As mulheres que tiveram o microfone na mão, num campo de refugiados, se transformaram, sim. Acho que elas tiveram, e continuarão tendo, um processo de empoderamento importante. É um impacto micro. O impacto macro eu ainda quero fazer.
São basicamente mulheres ou você também ouve os homens nas comunidades?
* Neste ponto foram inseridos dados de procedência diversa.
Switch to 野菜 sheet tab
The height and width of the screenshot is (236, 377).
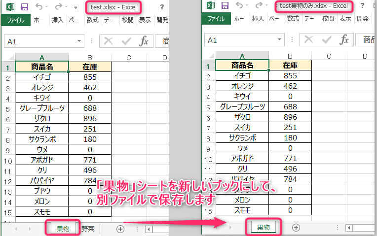click(88, 229)
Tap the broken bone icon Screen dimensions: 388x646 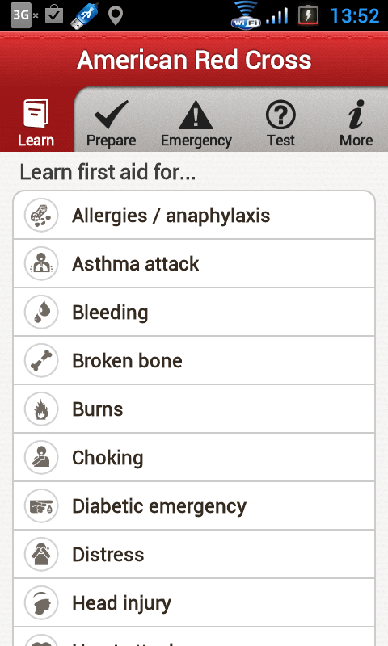point(41,360)
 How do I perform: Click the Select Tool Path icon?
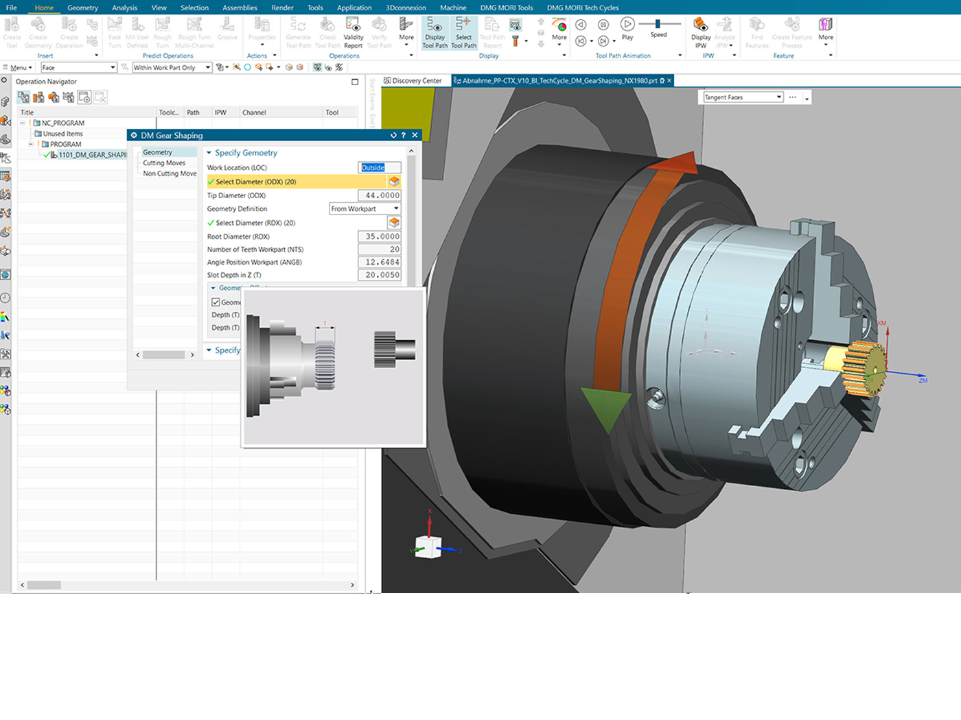tap(463, 32)
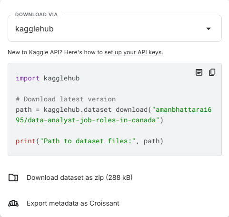
Task: Click the Croissant icon
Action: 13,203
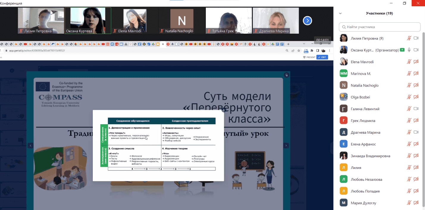Click camera icon for Драгнева Марина
This screenshot has height=210, width=425.
(x=416, y=132)
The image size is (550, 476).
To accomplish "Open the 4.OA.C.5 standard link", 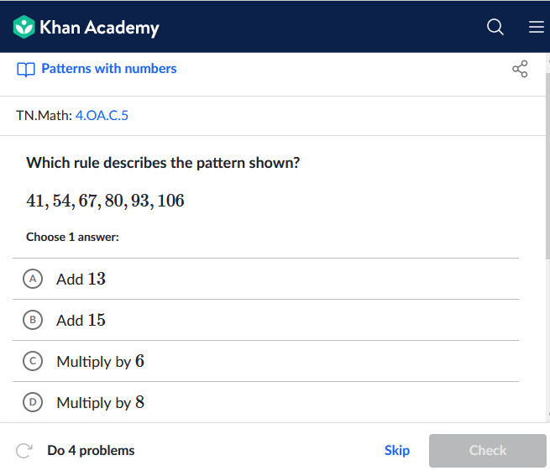I will point(102,115).
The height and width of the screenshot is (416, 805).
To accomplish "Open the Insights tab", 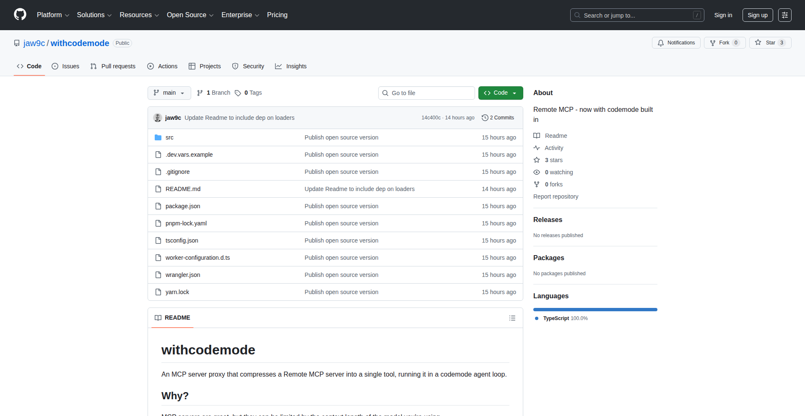I will point(291,66).
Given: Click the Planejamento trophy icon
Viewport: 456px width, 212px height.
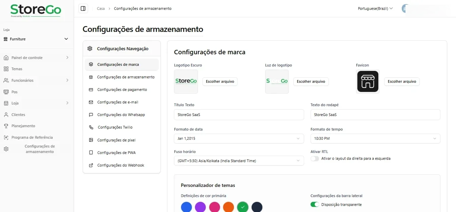Looking at the screenshot, I should [6, 126].
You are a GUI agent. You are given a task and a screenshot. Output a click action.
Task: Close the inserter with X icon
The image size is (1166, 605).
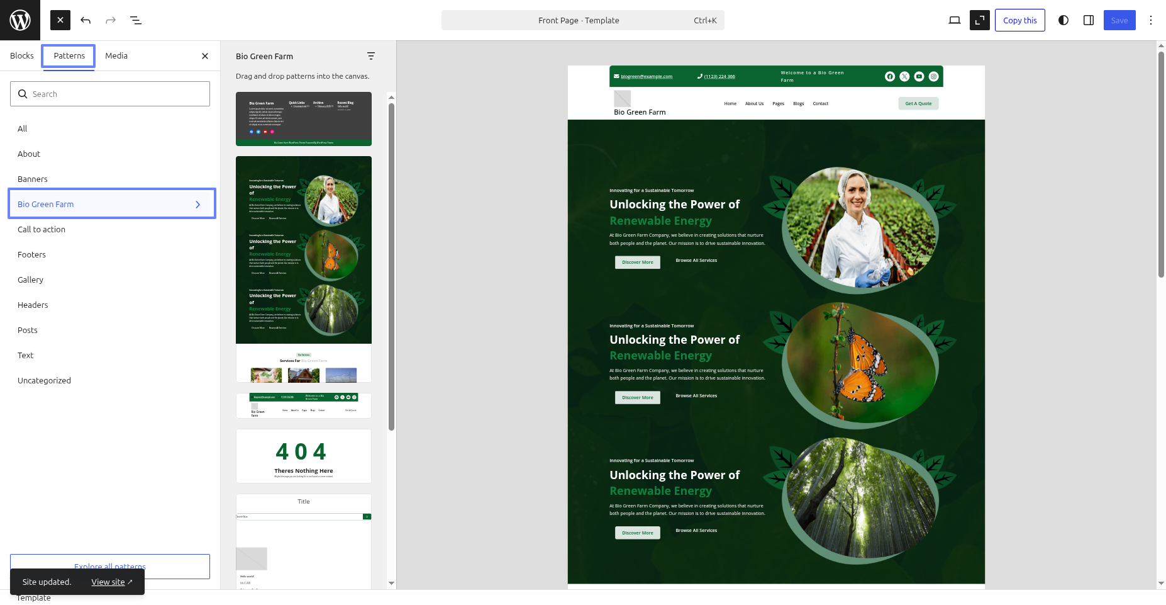click(x=205, y=56)
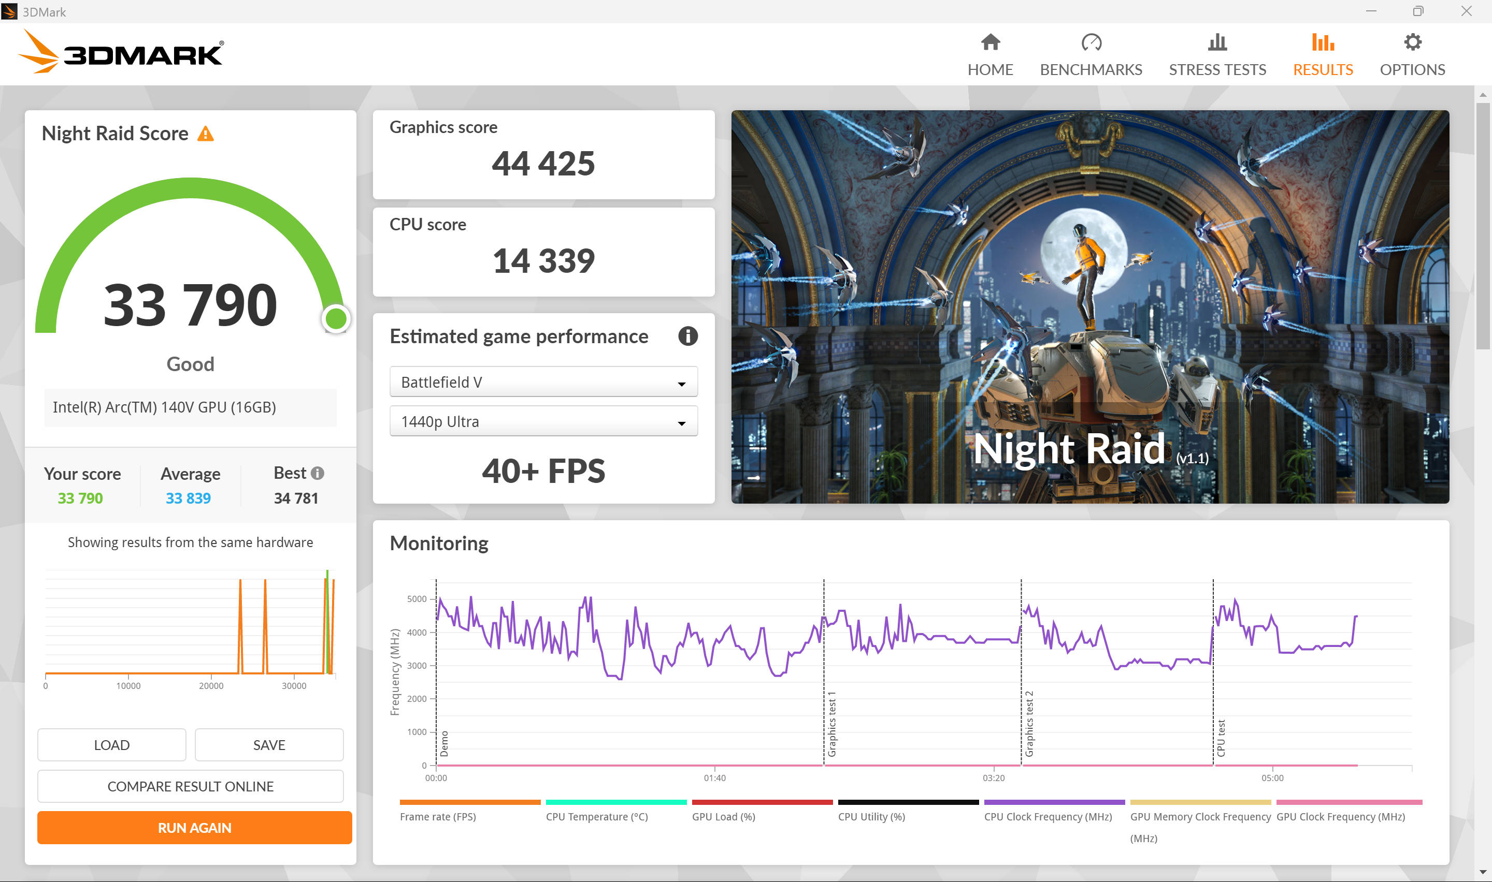Click Compare Result Online button

tap(190, 786)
Também ouço homens. No Afeganistão, misturaram homens e mulheres. Foi uma gafe, para dizer o mínimo. Era só ver aqueles homens e mulheres ao mesmo tempo. Misturaram diferentes níveis econômicos. Eles vão gravando suas histórias, suas mensagens. Lá, foi tudo feito com celular. Não trabalhei com câmera porque achei que seria muito invasivo. Eles se gravavam, e eu observava. A ideia é sempre não interferir. Mas ali eu estava muito chateada, porque a maioria era homens. As comunidades decidem onde querem gravar, e a decisão acabou sendo deles. Um senhor disse que queria gravar o depoimento dentro da tenda dele. A agência não queria por questão de segurança. Aí uma mulher me pediu: eu preciso da tua ajuda. Meu objetivo, como facilitadora, é dar a segurança de que eles precisam... e soltar. Elas queriam gravar seus depoimentos separadas dos homens. Foi o que fizemos.
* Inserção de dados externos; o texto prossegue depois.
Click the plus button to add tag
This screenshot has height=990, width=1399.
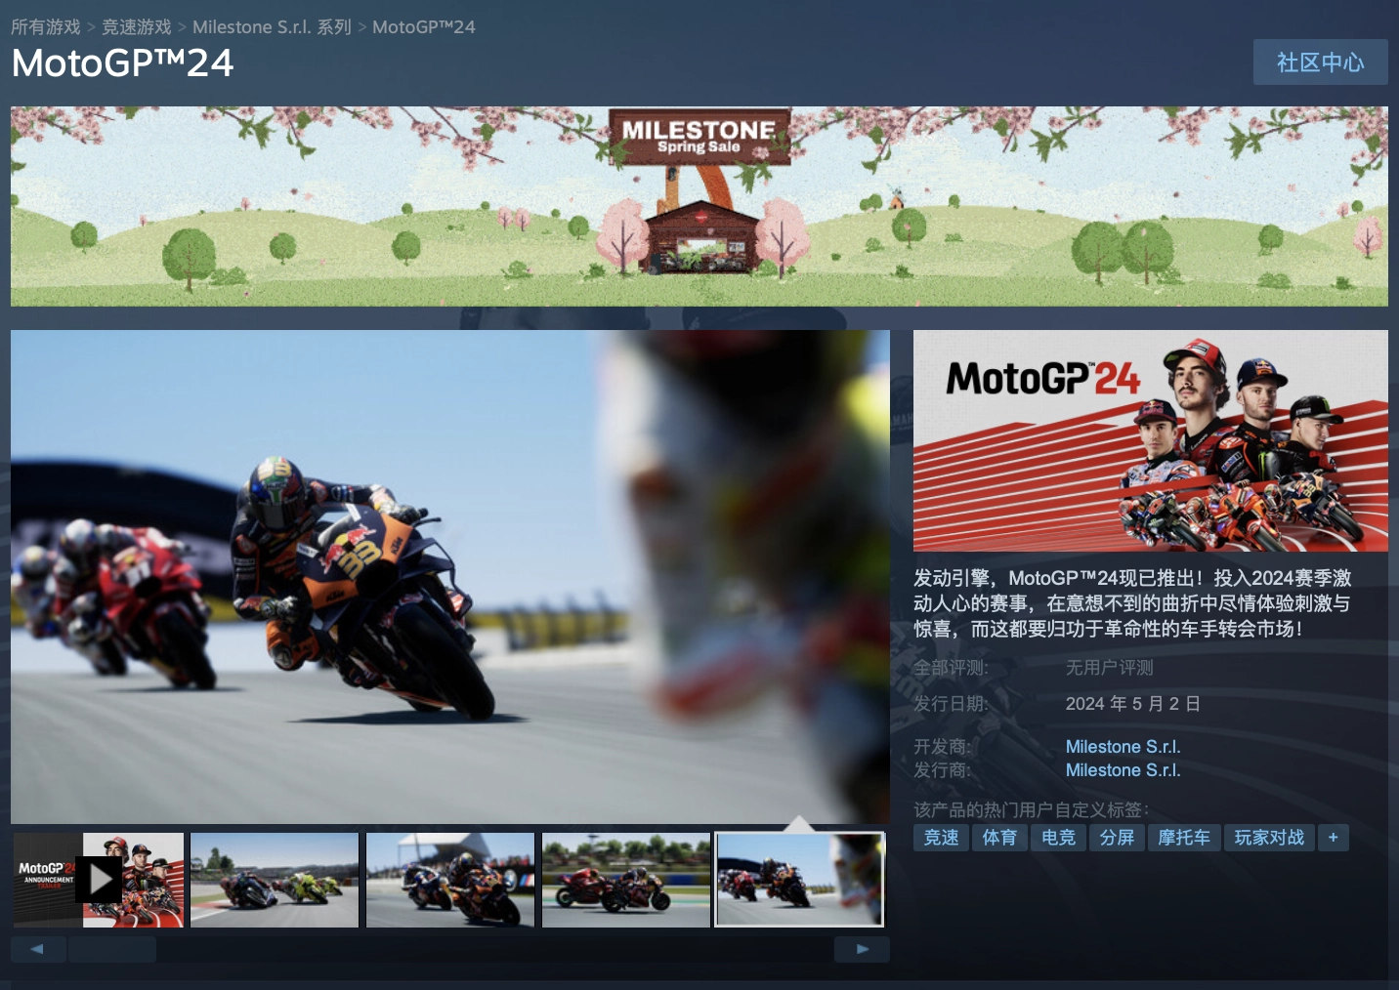pos(1333,838)
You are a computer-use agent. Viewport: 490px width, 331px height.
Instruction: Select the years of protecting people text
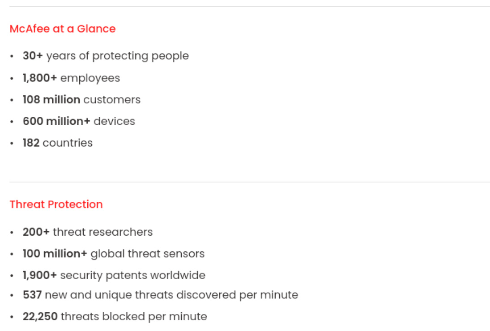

No momento em que colocaram homens e mulheres juntos, não gravaram.
Elas pegavam a câmera. Mas achei forçado. Não é assim que se faz a mudança. Para mim, a grande questão é o final, sobretudo essas edições participativas. Eu opero o programa, e essa sessão demora umas seis horas. Depois que a gente termina de editar, a gente projeta o filme deles. Essa é a última etapa. E todos vão se assistir e dar o feedback para dizer se é aquilo mesmo ou não, temos de alterar. É aí que vem o consentimento final: “Vocês querem que esse vídeo saia daqui para o mundo, está ok isso, está bom ou tem algo a alterar?”. Fica tudo registrado. Eu gravo. Esse vídeo foi para a conferência do Afeganistão na ONU, em Genebra, dois meses depois.
Por que você parece tão decepcionada com o mundo?
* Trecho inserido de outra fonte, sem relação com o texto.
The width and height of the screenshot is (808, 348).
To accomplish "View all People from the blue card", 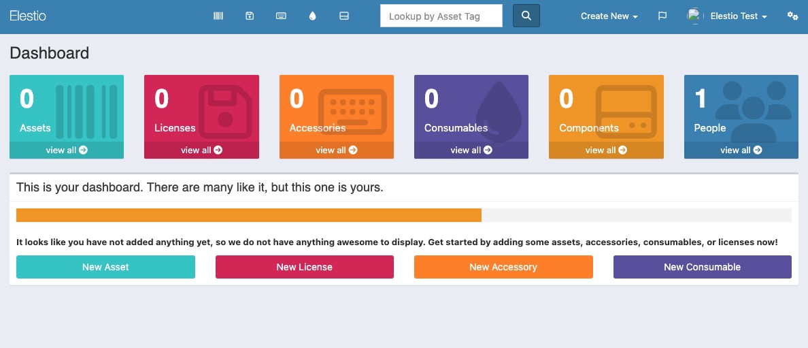I will click(x=741, y=150).
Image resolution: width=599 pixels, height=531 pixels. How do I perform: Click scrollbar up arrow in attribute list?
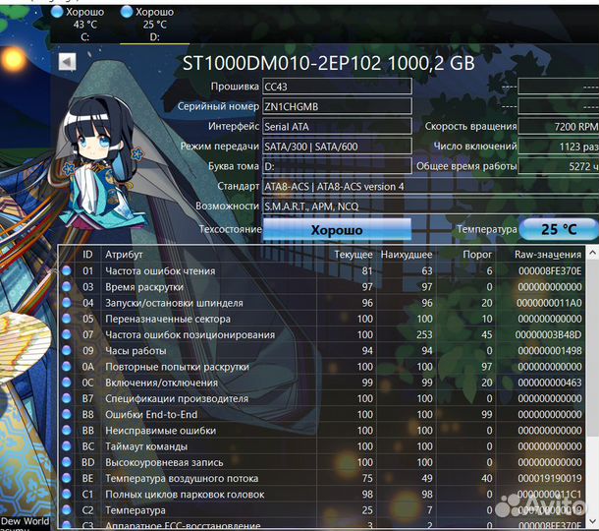coord(592,253)
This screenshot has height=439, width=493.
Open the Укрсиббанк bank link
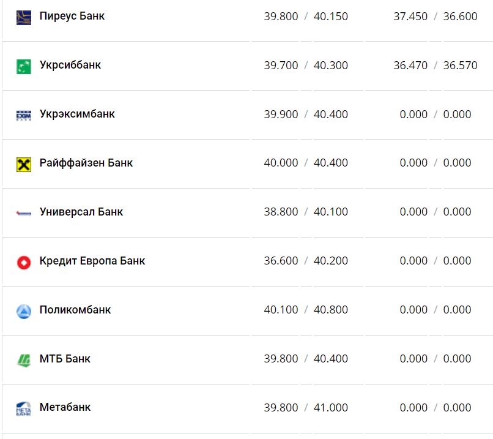pos(70,65)
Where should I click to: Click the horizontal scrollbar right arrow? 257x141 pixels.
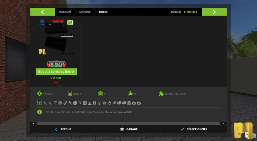click(x=222, y=123)
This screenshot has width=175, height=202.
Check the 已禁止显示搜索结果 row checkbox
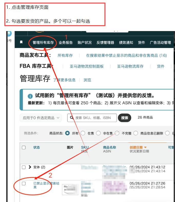pos(24,184)
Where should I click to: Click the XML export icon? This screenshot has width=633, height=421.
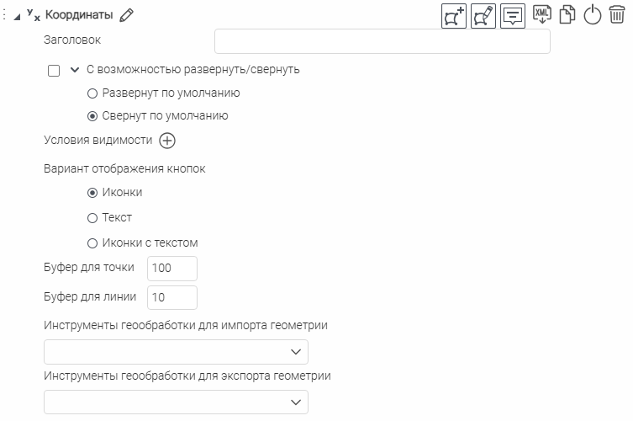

Por causa da geopolítica. Porque as soluções para os desastres, os conflitos, as guerras, e as prevenções para salvar vidas nos desastres naturais, de uma inundação até um terremoto, estão nas mesas de políticos. E a política está cada vez menos ligada ao humanismo. Essa é a impressão que tive nesses anos.
Mas o seu trabalho é importante porque tem um impacto na vida dessas comunidades.
As mulheres que tiveram o microfone na mão, num campo de refugiados, se transformaram, sim. Acho que elas tiveram, e continuarão tendo, um processo de empoderamento importante. É um impacto micro. O impacto macro eu ainda quero fazer.